> **Extrait à lire**:

Une fois en Éthiopie où il a retrouvé un de ses vieux complices de Kingston venu s’occuper d’une équipe de football locale, le Jamaïcain prend la direction de Shashamane : là-bas vit une communauté rasta installée sur un terrain offert en 1948 par Sélassié à l’Ethiopian World Federation, et qui incarne le rapatriement en Afrique auquel fait référence le reggae.

Auprès de ses membres, dans un cadre et des conditions de vie rudimentaires qui doivent lui rappeler certains moments de son enfance sur son île natale, Marley en profite pour avancer sur son prochain album. Il jette notamment les bases de la chanson Zimbabwe, en référence au conflit en Rhodésie contre le pouvoir blanc ségrégationniste auquel il avait été sensibilisé.

Les premiers concerts en Afrique se profilent quelques mois plus tard, en 1979 : à Abidjan, des affiches sont placardées et annoncent que Bob Marley & The Wailers se produiront le 16 mars au stade et le lendemain au Palais des congrès. Le producteur et animateur de télé Georges Taï Benson – qui sera impliqué dans le succès d’Alpha Blondy quelques années plus tard –s’était rendu à Miami afin d’y rencontrer la star jamaïcaine et négocier avec son entourage.

Mais peu de temps avant l’événement prévu dans la capitale ivoirienne, alors ville-carrefour où se retrouvent des musiciens de tout le continent, les shows sont annulés, car les deux parties échouent à trouver un accord contractuel.

Une autre opportunité survient peu de temps avant le terme de la tournée nord-américaine de promotion de l’album Survival (42 concerts en 50 jours !), qui met l’Afrique à l’honneur avec sa pochette réunissant 49 drapeaux de pays libres et son hymne panafricain Africa Unite.

Expérience gabonaise

Marley et ses musiciens sont invités au Gabon par une jeune étudiante du pays qui les a vus à Paris avant de leur être présentée à Los Angeles. Pascaline Bongo est la fille du président Omar Bongo, à la tête de cet État d’Afrique centrale depuis 1967 (et jusqu’en 2009). Quelques semaines plus tard, début janvier 1979, les voilà dans ce pays 28 fois plus vaste que la Jamaïque, mais peuplé alors seulement de 700 000 habitants.

Deux concerts, gratuits, doivent avoir lieu. Du matériel de sonorisation venu spécialement de Londres est acheminé. Le chanteur est reçu officiellement au palais par Ali Bongo (qui succèdera à son père en 2009). Le fils de la première dame et chanteuse Patience Dabany a d’ailleurs sorti en 1978 sous le nom d’Alain Bongo un album de funk arrangé par le JB’s Fred Wesley.

Chez les Jamaïcains, l’excitation de l’arrivée ainsi que les fastes du pouvoir, générés par le flot continu de pétrodollars, laissent place petit à petit à une image plus réaliste de la situation dans laquelle vivent les Gabonais. « Ils n’étaient pas colonisés, mais ils n’étaient pas libres », résume la choriste Judy Mowatt dans le livre So Much Things To Say – L’histoire orale de Bob Marley de Roger Steffens (1).

> **Données fournies**:

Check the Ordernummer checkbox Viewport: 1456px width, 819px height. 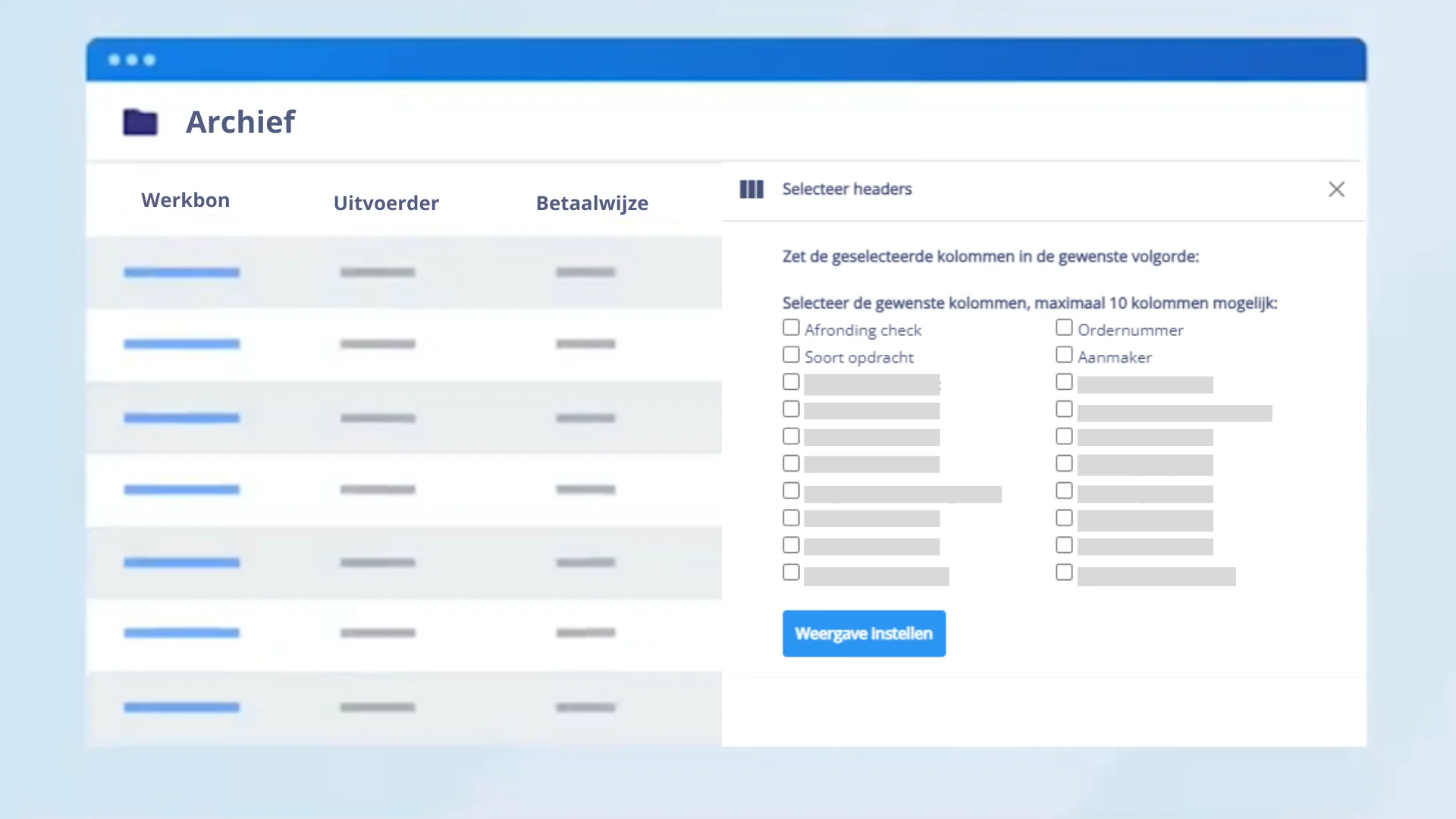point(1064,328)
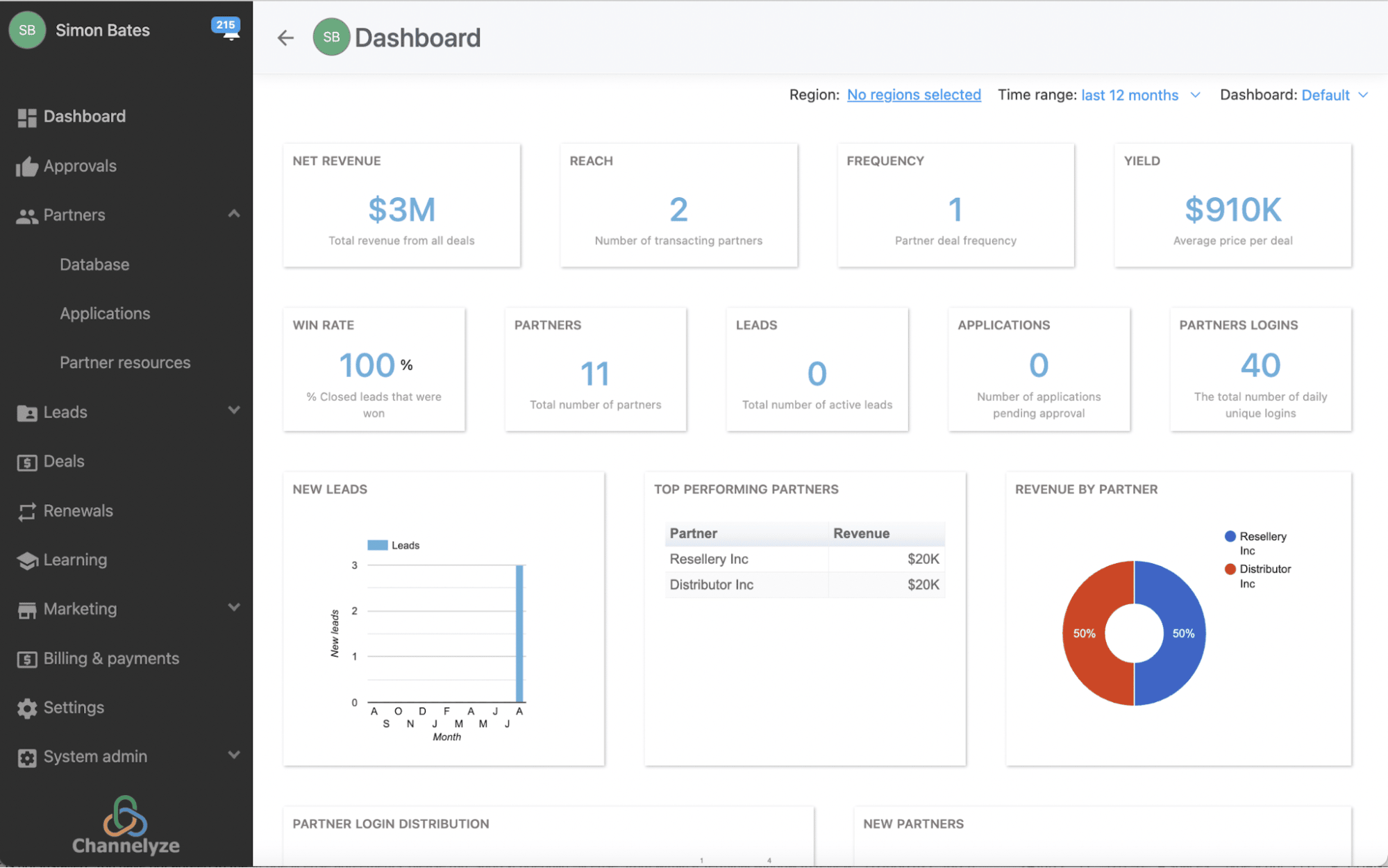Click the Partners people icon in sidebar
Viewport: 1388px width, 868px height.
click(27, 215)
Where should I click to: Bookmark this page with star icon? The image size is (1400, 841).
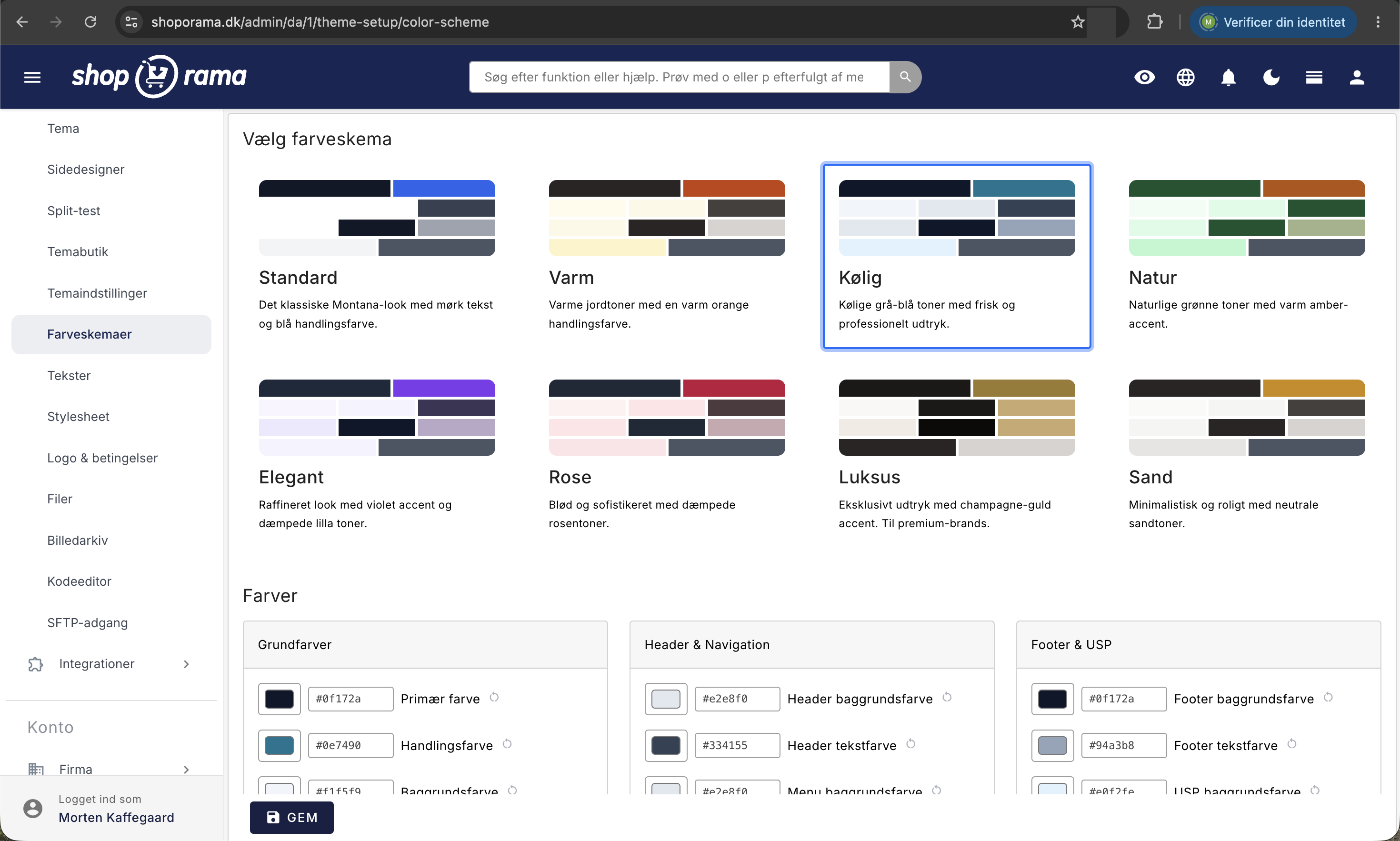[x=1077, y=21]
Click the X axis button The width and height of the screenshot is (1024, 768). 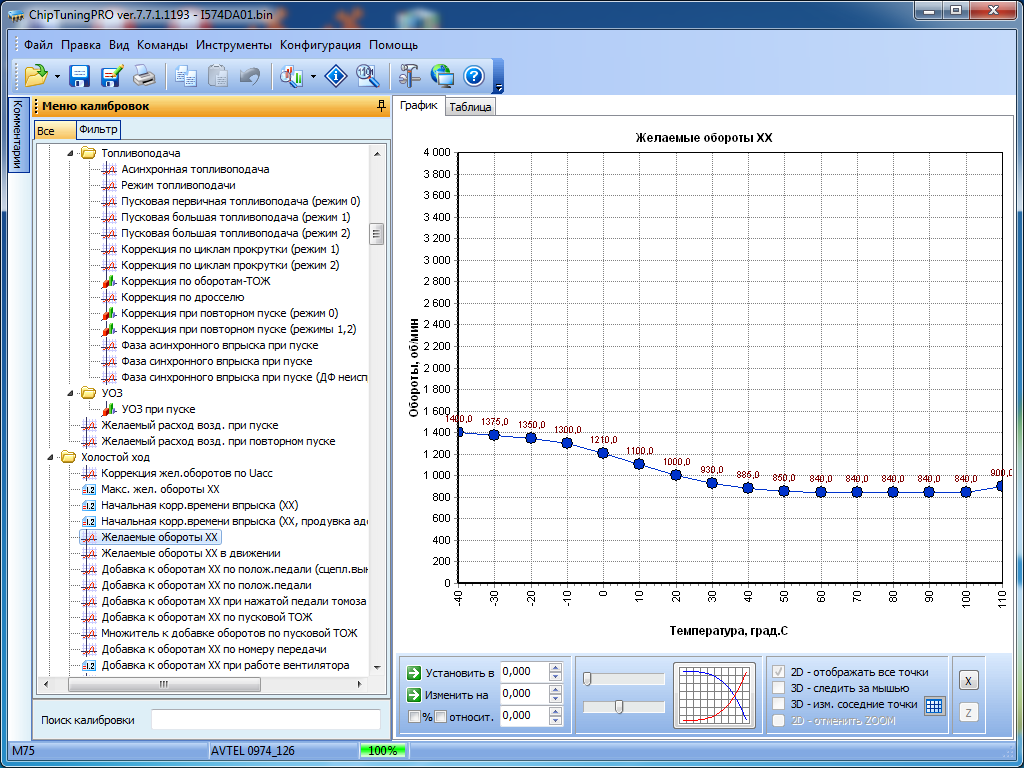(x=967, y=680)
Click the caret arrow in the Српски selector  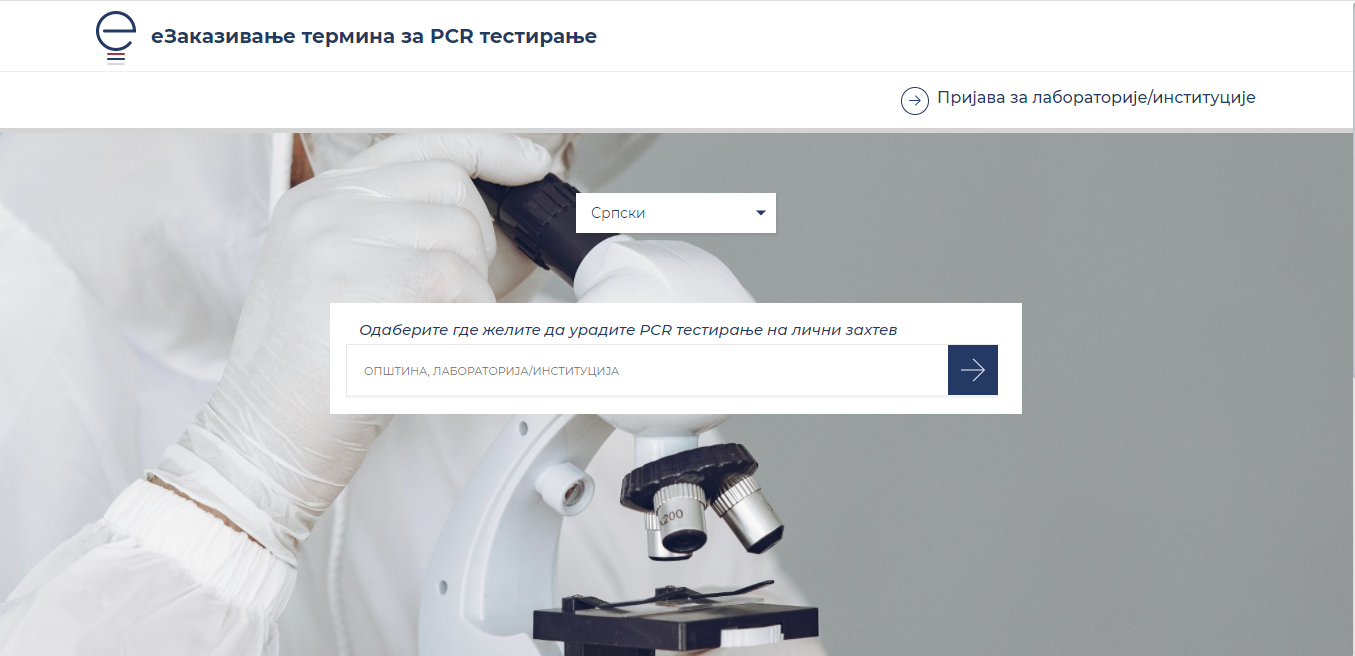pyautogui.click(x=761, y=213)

> **Consigne**: Dans l'extrait sur Bob Marley en Afrique, recopiez le passage qui s'ouvre sur les mots « Deux concerts, gratuits, doivent » et se clôt sur « Roger Steffens (1). », en substituant « New York » à « Londres ».

> **Réponse attendue**:
Deux concerts, gratuits, doivent avoir lieu. Du matériel de sonorisation venu spécialement de New York est acheminé. Le chanteur est reçu officiellement au palais par Ali Bongo (qui succèdera à son père en 2009). Le fils de la première dame et chanteuse Patience Dabany a d’ailleurs sorti en 1978 sous le nom d’Alain Bongo un album de funk arrangé par le JB’s Fred Wesley.

Chez les Jamaïcains, l’excitation de l’arrivée ainsi que les fastes du pouvoir, générés par le flot continu de pétrodollars, laissent place petit à petit à une image plus réaliste de la situation dans laquelle vivent les Gabonais. « Ils n’étaient pas colonisés, mais ils n’étaient pas libres », résume la choriste Judy Mowatt dans le livre So Much Things To Say – L’histoire orale de Bob Marley de Roger Steffens (1).